I’m going to say this once here, and then—because it is obvious—I will not repeat it in the course of this book: not all boys engage in such behavior, not by a long shot, and many young men are girls’ staunchest allies. However, every girl I spoke with, every single girl—regardless of her class, ethnicity, or sexual orientation; regardless of what she wore, regardless of her appearance—had been harassed in middle school, high school, college, or, often, all three. Who, then, is truly at risk of being “distracted” at school?
At best, blaming girls’ clothing for the thoughts and actions of boys is counterproductive. At worst, it’s a short step from there to “she was asking for it.” Yet, I also can’t help but feel that girls such as Camila, who favors what she called “more so-called provocative” clothing, are missing something. Taking up the right to bare arms (and legs and cleavage and midriffs) as a feminist rallying cry strikes me as suspiciously Orwellian. I recall the simple litmus test for sexism proposed by British feminist Caitlin Moran, one that Camila unconsciously referenced: Are the guys doing it, too? “If they aren’t,” Moran wrote, “chances are you’re dealing with what we strident feminists refer to as ‘some total fucking bullshit.’”

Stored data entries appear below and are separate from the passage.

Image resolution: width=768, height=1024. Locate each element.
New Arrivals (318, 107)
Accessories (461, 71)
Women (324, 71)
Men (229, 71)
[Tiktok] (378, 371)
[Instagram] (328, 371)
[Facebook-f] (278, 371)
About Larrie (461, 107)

So while only girls get catcalled, it’s also true that only girls’ fashions urge body consciousness at the very youngest ages. Target offers bikinis for infants. The Gap hawks “skinny jeans” for toddlers. Preschoolers worship Disney princesses, characters whose eyes are larger than their waists. No one is trying to convince eleven-year-old boys to wear itty-bitty booty shorts or bare their bellies in the middle of winter. As concerned as I am about the policing of girls’ sexuality through clothing, I also worry about the incessant drumbeat of self-objectification: the pressure on young women to reduce their worth to their bodies and to see those bodies as a collection of parts that exist for others’ pleasure; to continuously monitor their appearance; to perform rather than to feel sensuality. I recall a conversation I had with Deborah Tolman, a professor at Hunter College and perhaps the foremost expert on teenage girls’ sexual desire. In her work, she said, girls had begun responding “to questions about how their bodies feel—questions about sexuality or arousal—by describing how they think they look. I have to remind them that looking good is not a feeling.